**WHAT YOU NEED TO DO**. If a line below contains the string "field", copy it out.
*** Opening PROVIDED ENTRIES ***
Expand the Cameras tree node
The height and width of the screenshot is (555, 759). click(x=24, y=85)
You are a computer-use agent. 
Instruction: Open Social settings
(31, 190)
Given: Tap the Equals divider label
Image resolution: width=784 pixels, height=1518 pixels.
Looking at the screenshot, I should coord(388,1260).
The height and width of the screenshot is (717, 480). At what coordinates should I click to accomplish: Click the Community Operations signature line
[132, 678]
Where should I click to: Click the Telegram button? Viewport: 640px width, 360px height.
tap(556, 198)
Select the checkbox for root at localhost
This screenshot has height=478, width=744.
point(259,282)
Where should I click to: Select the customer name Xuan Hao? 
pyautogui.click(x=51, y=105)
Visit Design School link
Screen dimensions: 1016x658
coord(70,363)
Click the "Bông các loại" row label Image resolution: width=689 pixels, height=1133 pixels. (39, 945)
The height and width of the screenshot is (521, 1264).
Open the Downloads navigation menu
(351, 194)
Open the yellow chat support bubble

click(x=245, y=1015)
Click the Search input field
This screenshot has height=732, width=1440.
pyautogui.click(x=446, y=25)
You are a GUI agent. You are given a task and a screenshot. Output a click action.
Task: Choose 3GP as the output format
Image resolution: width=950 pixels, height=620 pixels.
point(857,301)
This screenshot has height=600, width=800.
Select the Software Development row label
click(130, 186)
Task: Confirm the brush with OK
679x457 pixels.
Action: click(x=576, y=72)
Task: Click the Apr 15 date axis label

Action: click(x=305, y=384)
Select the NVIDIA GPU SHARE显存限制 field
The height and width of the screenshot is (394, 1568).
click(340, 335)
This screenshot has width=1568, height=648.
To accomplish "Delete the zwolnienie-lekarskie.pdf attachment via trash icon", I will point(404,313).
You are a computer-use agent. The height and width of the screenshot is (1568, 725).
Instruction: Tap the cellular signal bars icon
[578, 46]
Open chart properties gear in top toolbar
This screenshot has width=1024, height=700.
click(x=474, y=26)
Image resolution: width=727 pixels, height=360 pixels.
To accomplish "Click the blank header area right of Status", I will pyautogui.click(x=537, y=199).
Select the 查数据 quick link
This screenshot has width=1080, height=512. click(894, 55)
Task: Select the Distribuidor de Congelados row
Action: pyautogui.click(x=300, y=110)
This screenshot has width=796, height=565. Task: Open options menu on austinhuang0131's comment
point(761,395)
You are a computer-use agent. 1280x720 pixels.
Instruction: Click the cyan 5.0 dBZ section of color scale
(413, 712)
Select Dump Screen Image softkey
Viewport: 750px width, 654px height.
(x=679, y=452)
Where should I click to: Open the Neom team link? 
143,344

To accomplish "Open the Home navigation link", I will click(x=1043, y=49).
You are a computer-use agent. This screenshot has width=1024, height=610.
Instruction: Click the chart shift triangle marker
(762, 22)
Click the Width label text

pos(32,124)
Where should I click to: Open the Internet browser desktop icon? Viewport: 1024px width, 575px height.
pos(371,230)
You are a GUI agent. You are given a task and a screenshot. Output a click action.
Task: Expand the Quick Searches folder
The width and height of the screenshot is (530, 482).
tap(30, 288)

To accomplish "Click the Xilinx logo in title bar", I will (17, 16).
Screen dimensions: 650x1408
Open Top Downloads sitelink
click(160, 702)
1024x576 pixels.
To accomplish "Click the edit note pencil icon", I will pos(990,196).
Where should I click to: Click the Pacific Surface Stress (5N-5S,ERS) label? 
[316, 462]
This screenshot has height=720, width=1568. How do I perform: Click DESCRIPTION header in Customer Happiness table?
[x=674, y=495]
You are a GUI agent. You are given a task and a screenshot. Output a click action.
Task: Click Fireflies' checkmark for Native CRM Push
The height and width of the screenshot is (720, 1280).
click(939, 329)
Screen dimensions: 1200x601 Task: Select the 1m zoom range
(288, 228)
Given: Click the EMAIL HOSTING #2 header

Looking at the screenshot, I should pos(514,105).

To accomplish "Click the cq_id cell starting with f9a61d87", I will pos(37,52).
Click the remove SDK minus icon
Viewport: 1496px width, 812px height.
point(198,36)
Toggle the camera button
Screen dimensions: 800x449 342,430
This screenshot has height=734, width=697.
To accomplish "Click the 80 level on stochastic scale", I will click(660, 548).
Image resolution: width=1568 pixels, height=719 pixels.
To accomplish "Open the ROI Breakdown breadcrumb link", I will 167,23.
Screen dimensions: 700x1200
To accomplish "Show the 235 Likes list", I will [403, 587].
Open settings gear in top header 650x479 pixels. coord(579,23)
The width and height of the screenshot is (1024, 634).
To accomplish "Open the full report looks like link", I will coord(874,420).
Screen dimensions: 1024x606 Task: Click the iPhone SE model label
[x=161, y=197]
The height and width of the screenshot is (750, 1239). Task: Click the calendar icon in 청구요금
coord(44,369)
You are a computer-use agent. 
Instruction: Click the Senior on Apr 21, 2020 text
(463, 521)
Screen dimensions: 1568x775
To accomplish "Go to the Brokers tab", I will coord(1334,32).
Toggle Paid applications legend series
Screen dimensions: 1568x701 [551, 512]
*** Closing PROVIDED ENTRIES ***
**TASK RESULT**.
Click the Search input field
Select the NVIDIA GPU SHARE显存限制 field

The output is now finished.